__THE TASK__:
Convert the data starting at the line containing "Describe the element" and ending at the line containing "center [280, 2538]." into a numbered list, with blank lines omitted and both end lines included. Leave the pictures out of your answer.

__SOURCE MATERIAL__:

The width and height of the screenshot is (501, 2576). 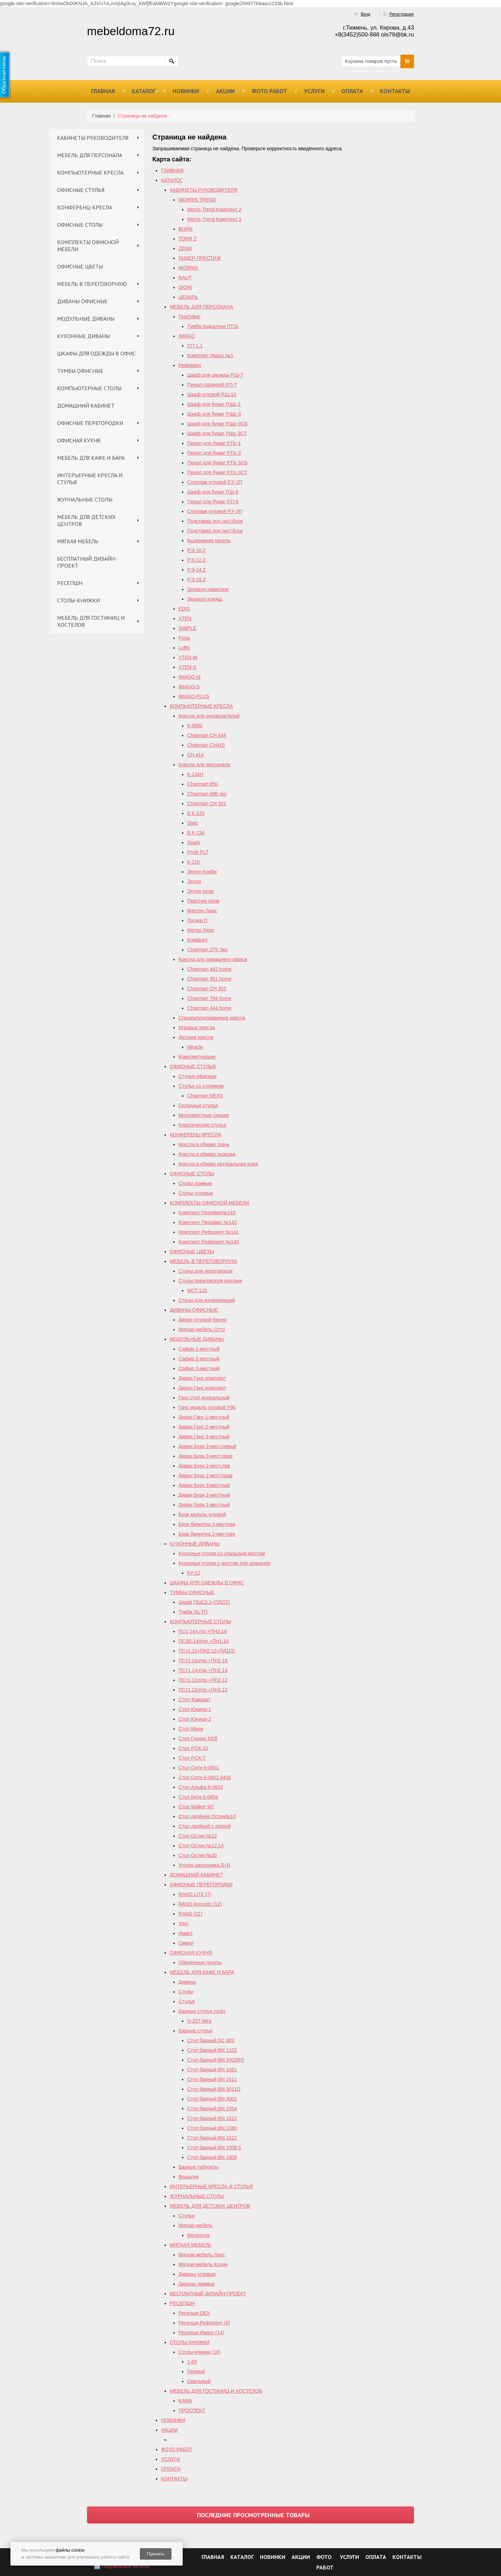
--
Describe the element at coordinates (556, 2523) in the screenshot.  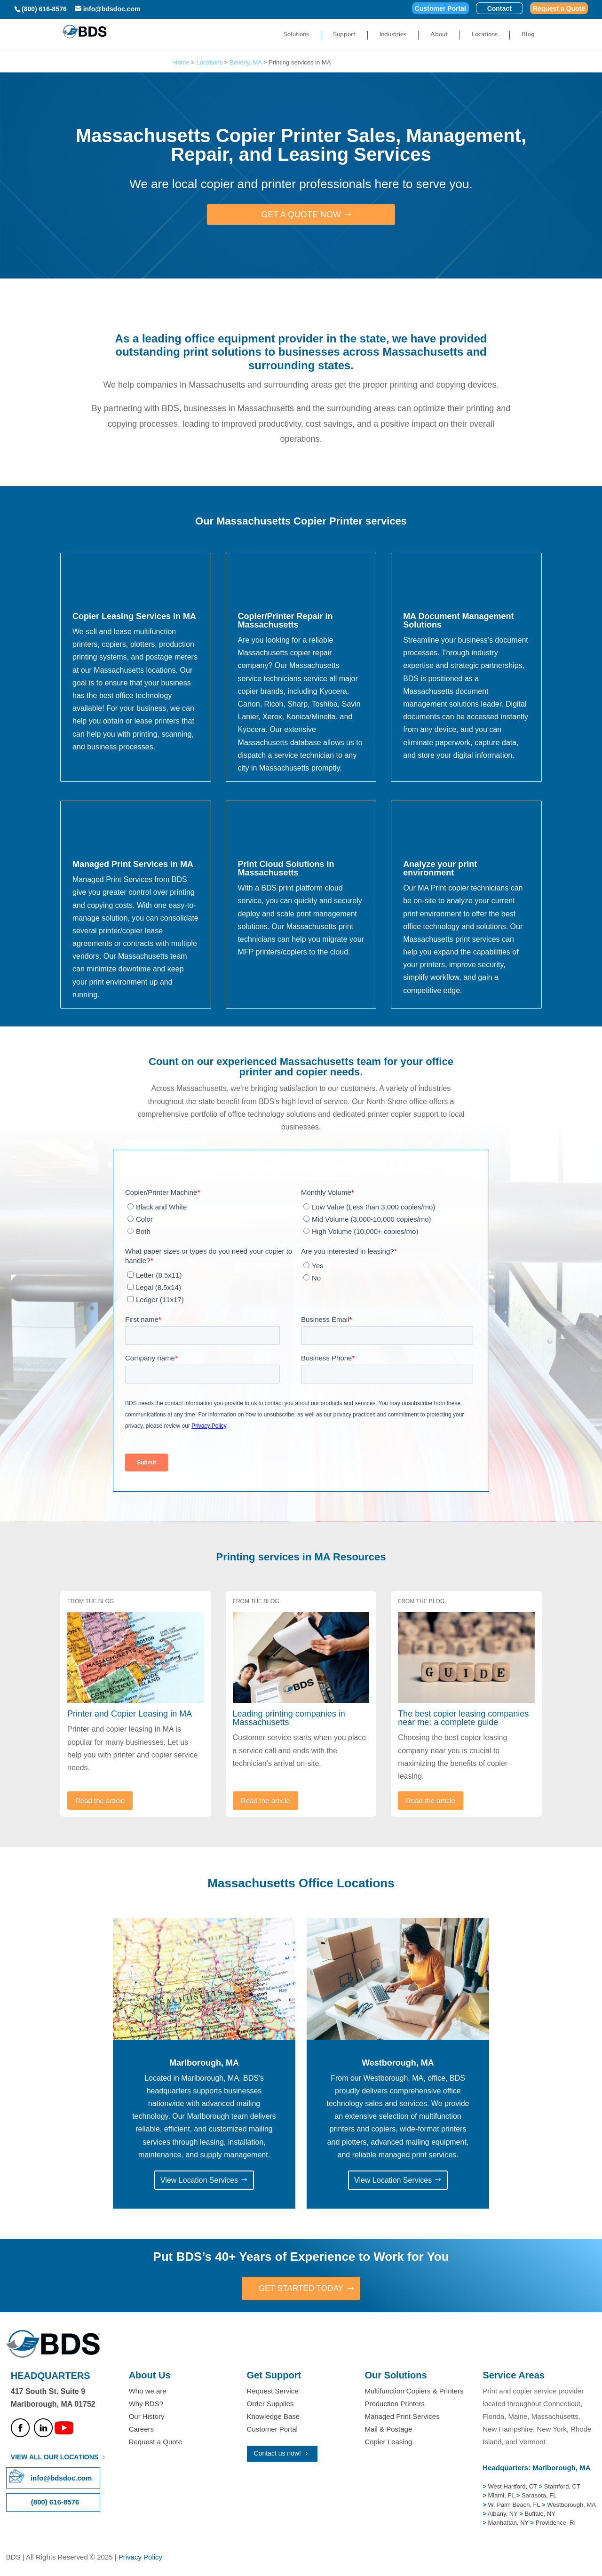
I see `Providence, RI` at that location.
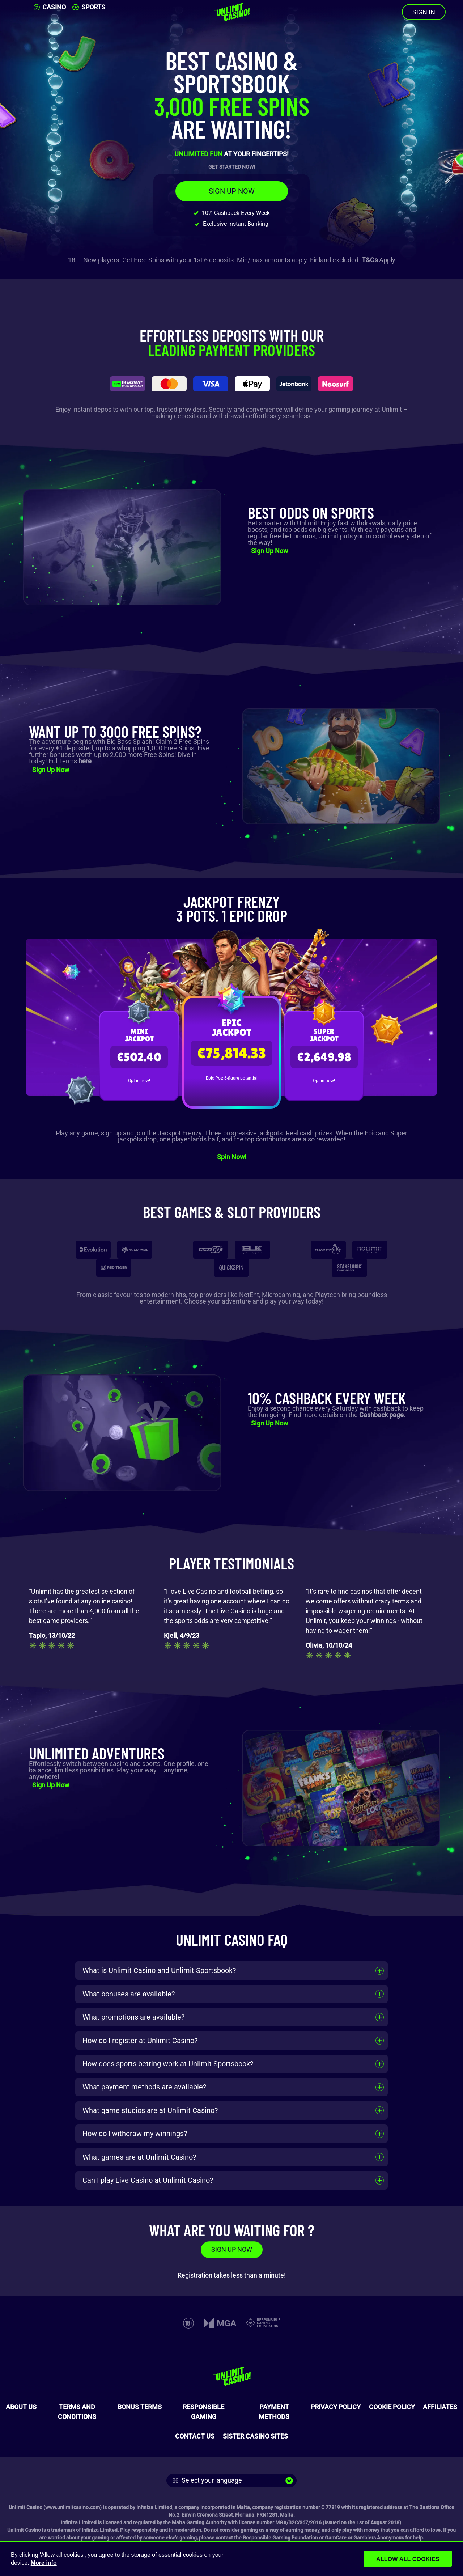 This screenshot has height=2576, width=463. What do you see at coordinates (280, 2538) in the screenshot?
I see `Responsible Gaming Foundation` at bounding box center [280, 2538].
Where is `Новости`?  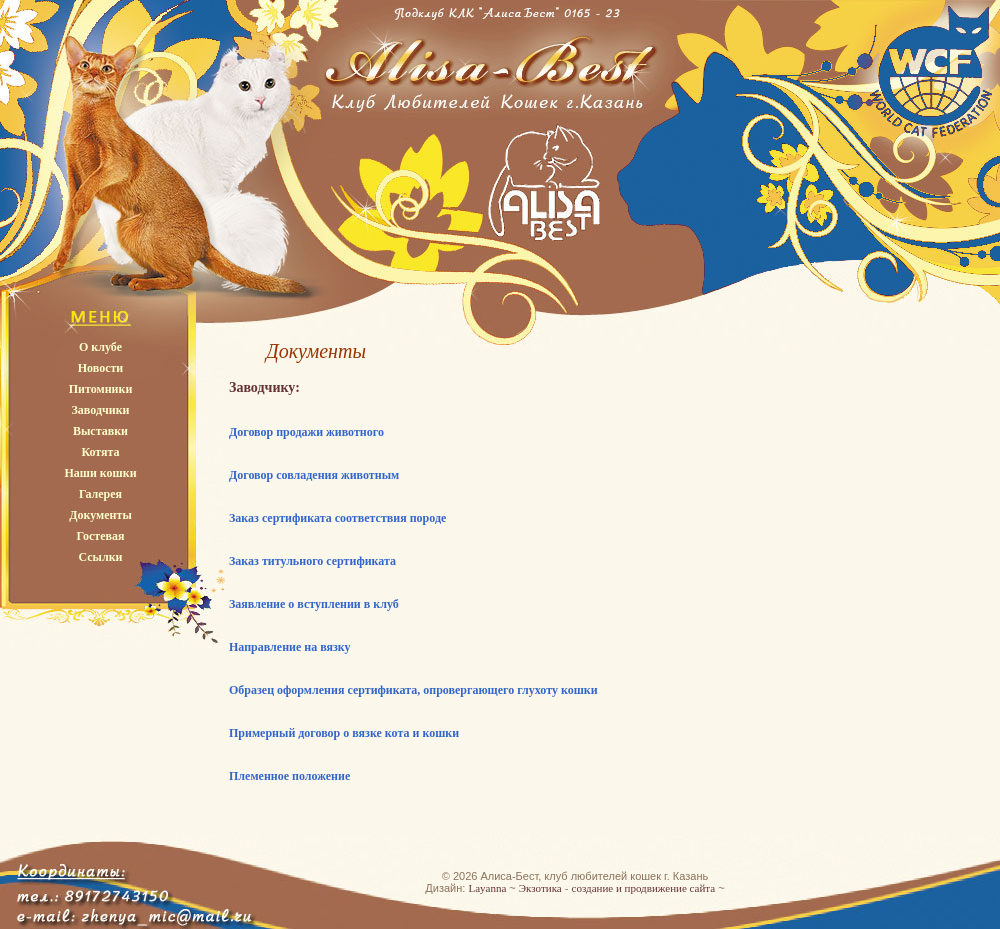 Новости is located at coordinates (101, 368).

__REPLY__:
1. Describe the element at coordinates (556, 2523) in the screenshot.  
2. I see `Providence, RI` at that location.
3.  This screenshot has height=2576, width=463. What do you see at coordinates (280, 2538) in the screenshot?
4. I see `Responsible Gaming Foundation` at bounding box center [280, 2538].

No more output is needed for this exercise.